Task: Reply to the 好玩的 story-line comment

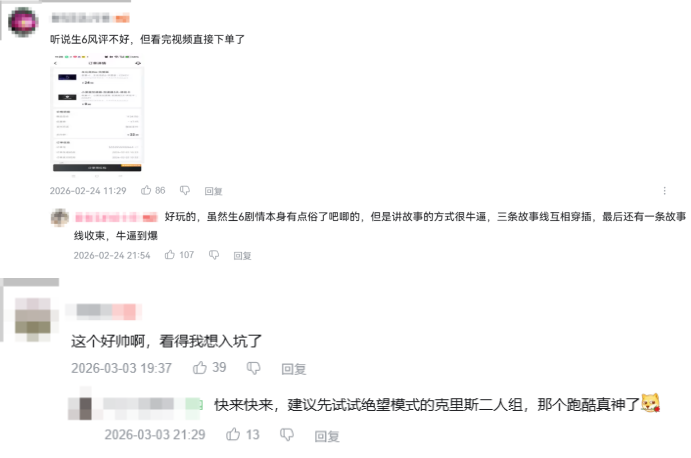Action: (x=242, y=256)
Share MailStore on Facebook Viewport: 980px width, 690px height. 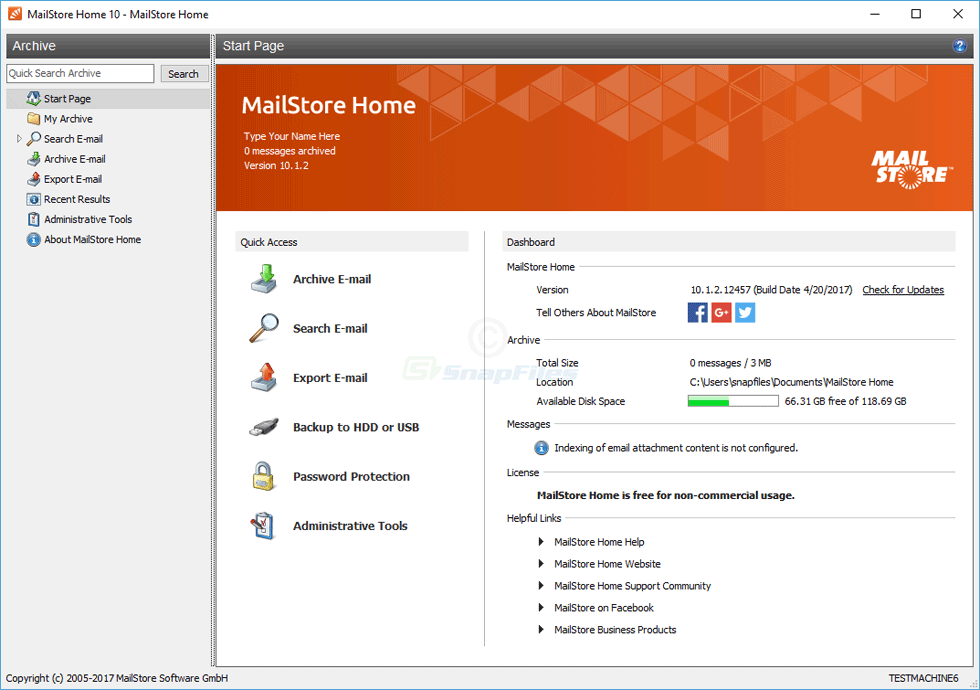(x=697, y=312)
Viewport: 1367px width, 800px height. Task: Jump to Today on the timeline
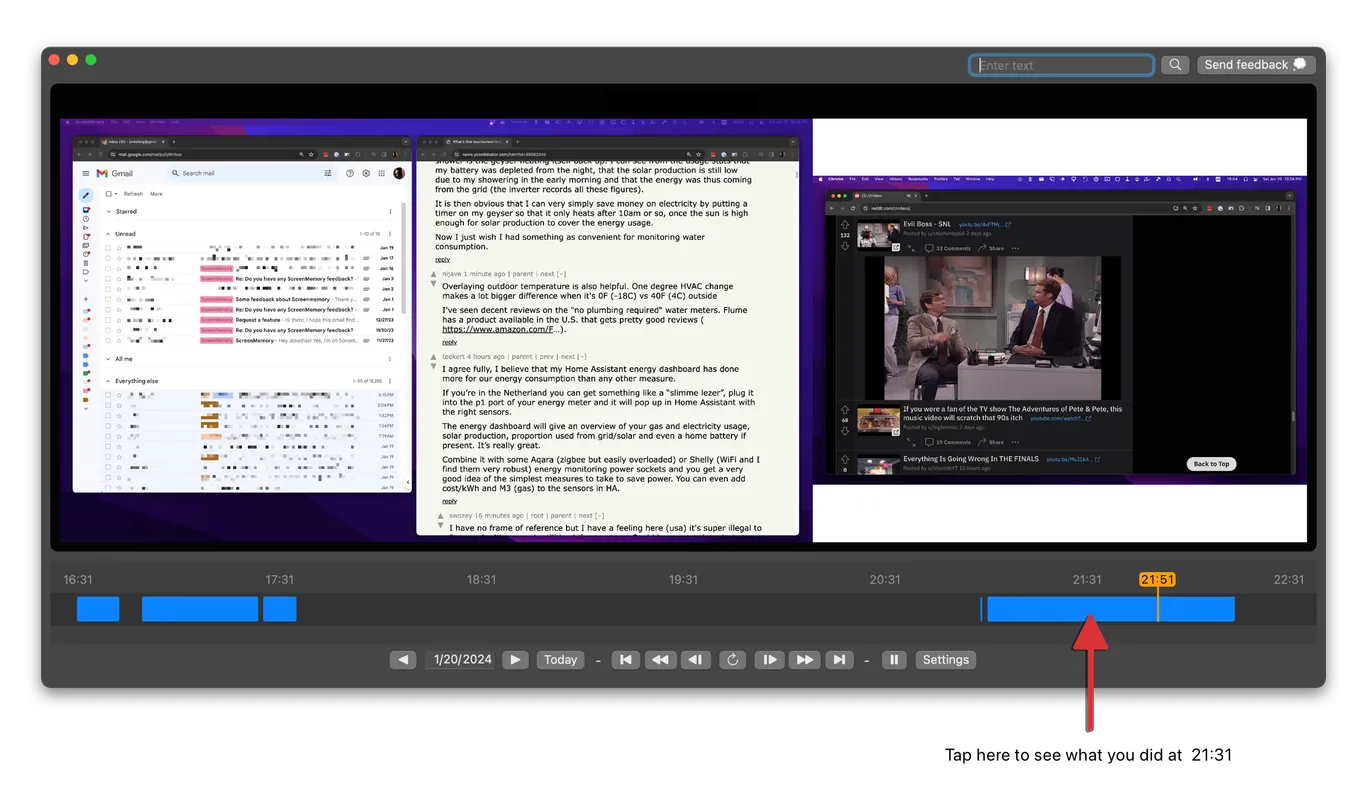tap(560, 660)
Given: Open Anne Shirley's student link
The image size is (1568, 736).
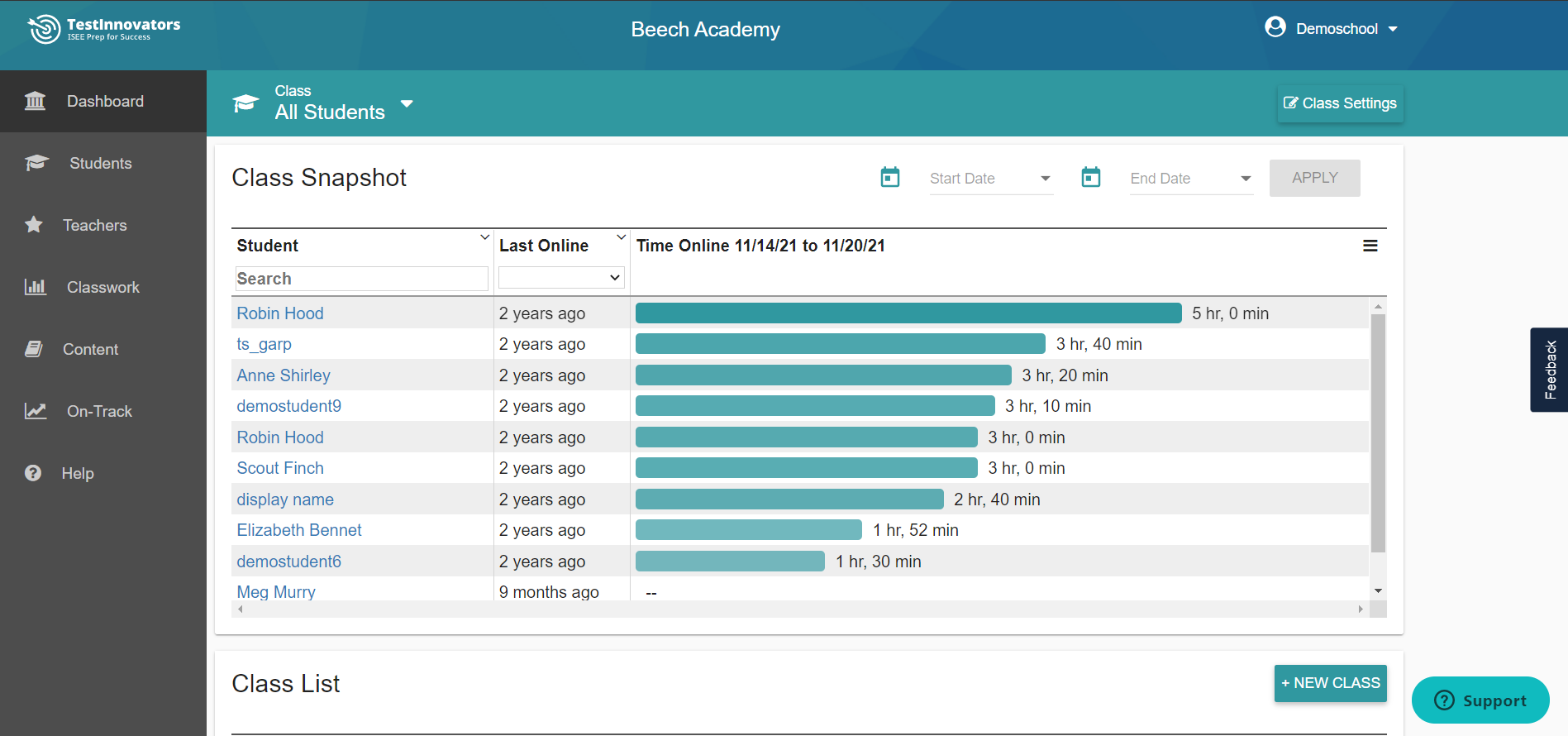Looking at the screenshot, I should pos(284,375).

...

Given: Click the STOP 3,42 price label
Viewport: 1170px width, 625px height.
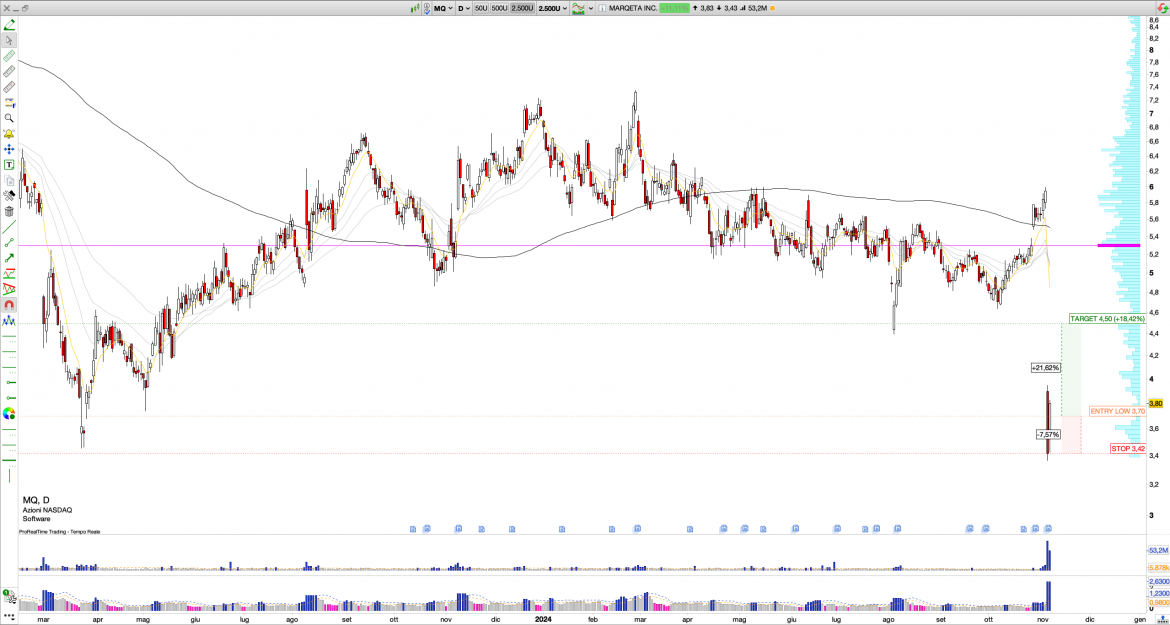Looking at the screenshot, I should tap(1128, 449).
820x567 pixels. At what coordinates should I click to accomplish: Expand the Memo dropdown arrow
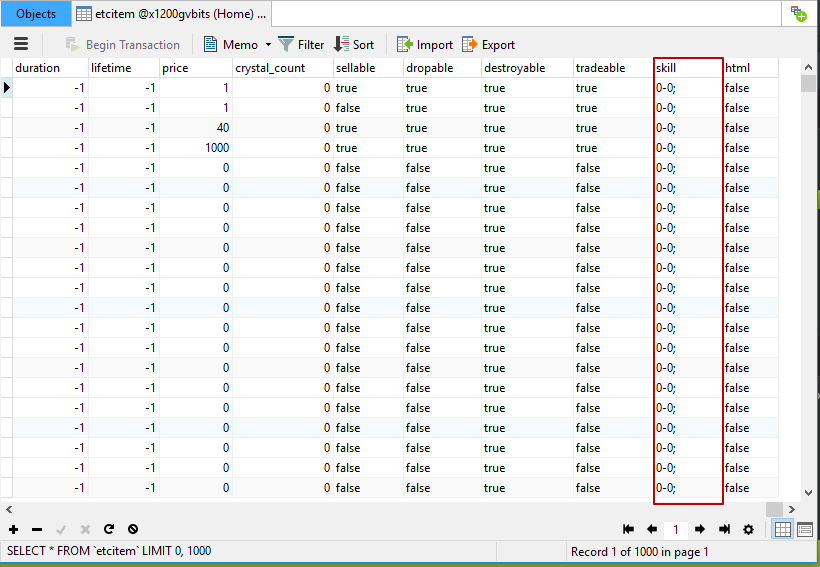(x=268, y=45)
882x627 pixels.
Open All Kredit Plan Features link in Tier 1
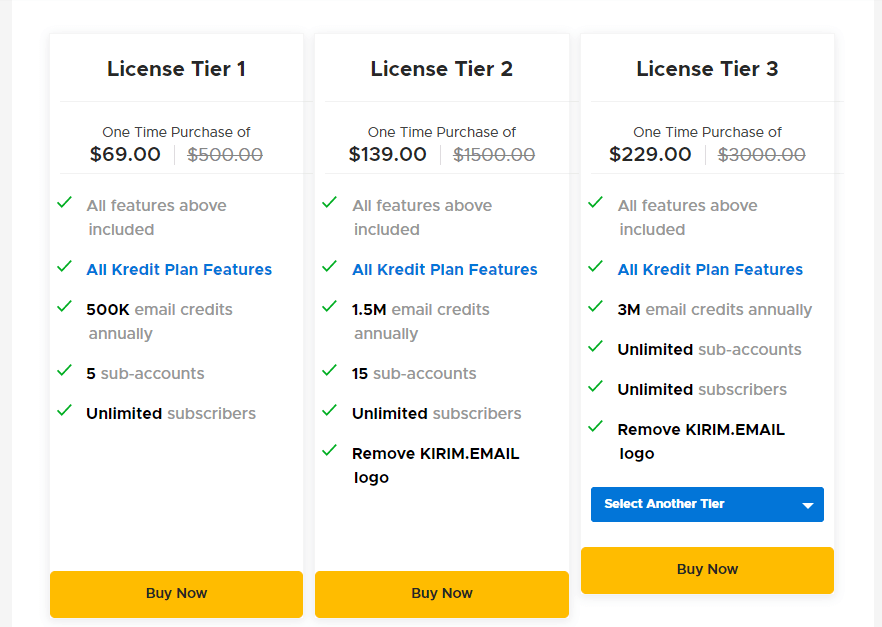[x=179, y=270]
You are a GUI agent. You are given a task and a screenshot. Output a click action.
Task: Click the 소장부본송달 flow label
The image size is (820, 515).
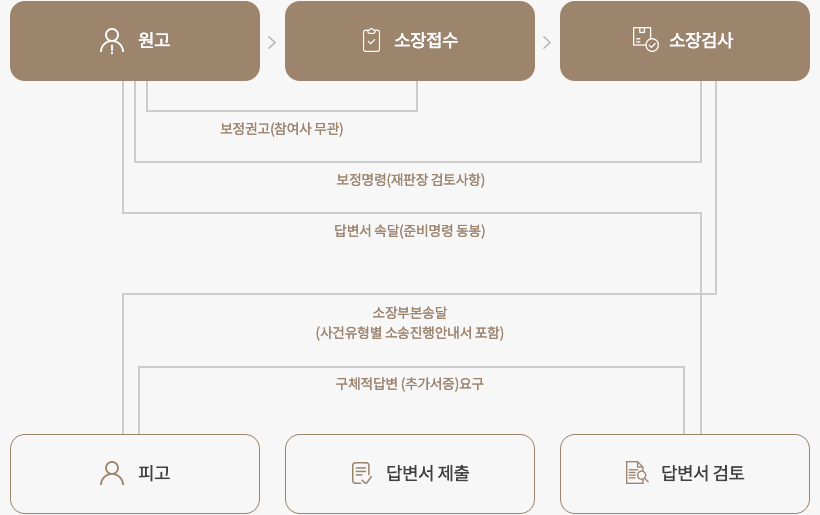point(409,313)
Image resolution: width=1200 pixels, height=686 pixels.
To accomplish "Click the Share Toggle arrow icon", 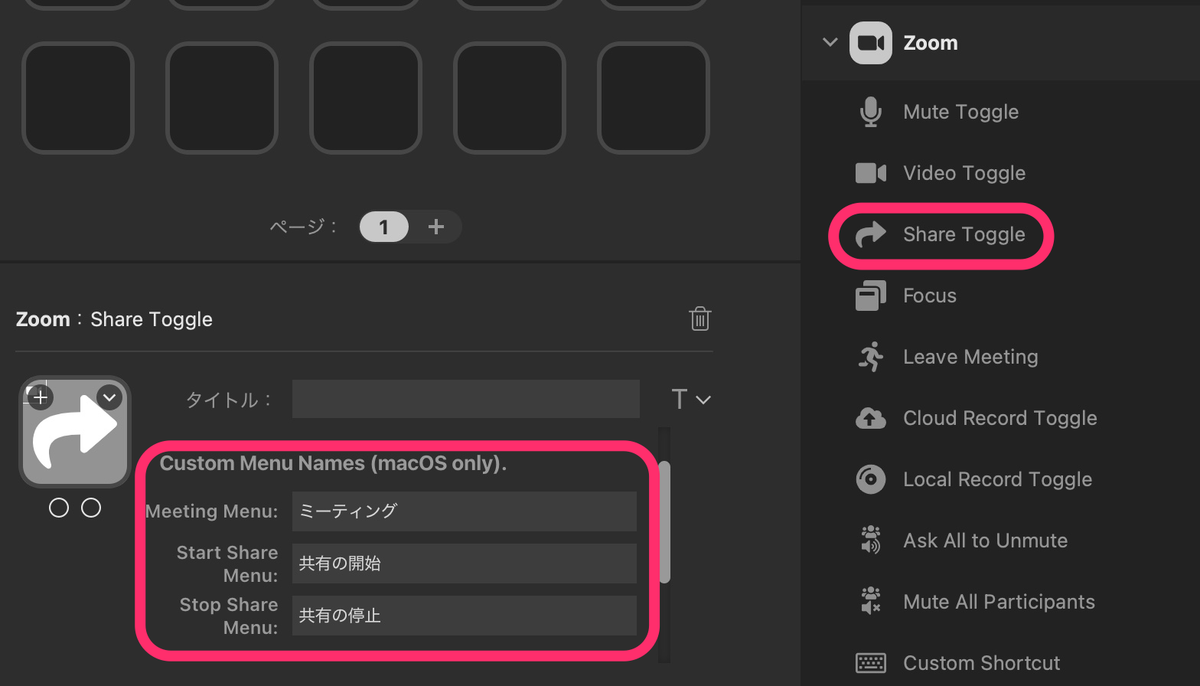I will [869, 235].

--

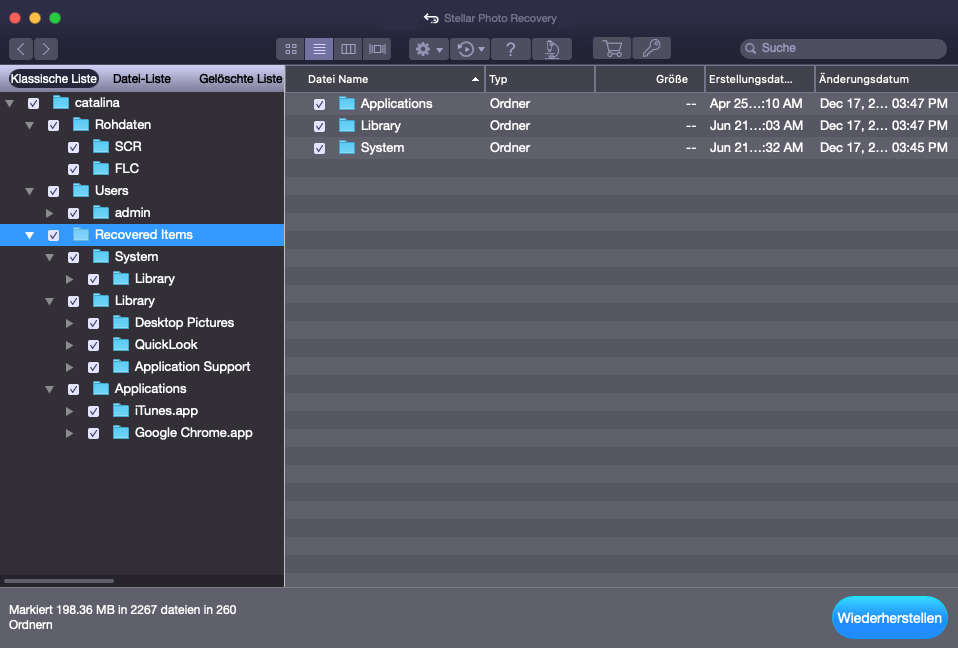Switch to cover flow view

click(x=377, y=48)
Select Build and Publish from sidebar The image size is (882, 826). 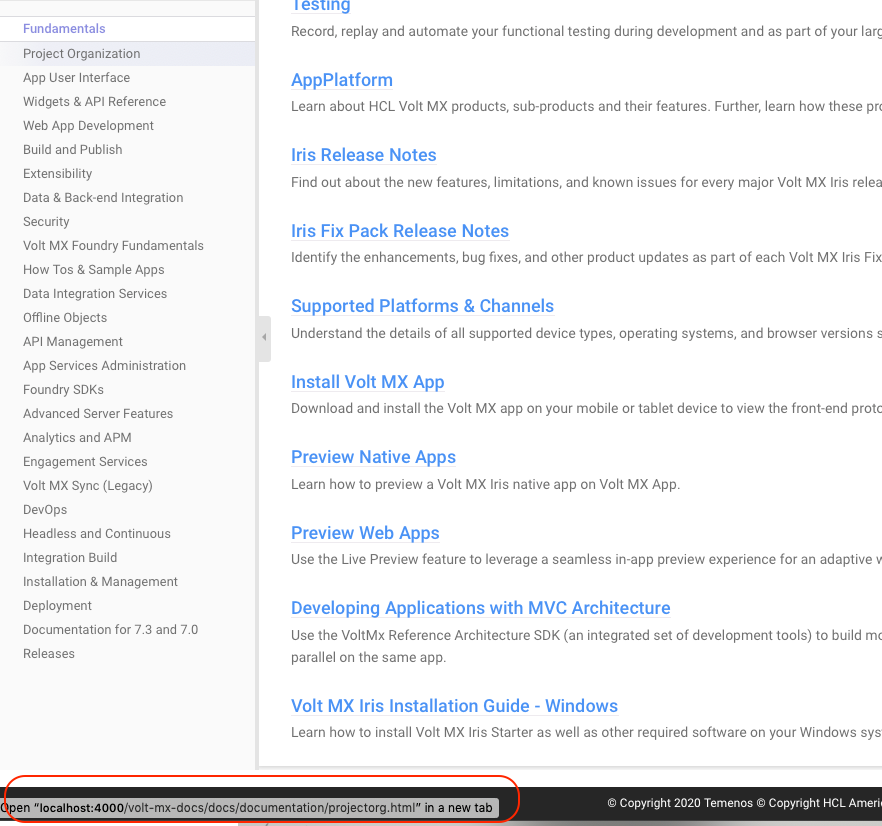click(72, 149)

Goal of the exercise: Every line above that holds the string "label" should be returned.

Result of the exercise:
Given: Click the STOP 3,42 price label
Task: Click the 소장부본송달 flow label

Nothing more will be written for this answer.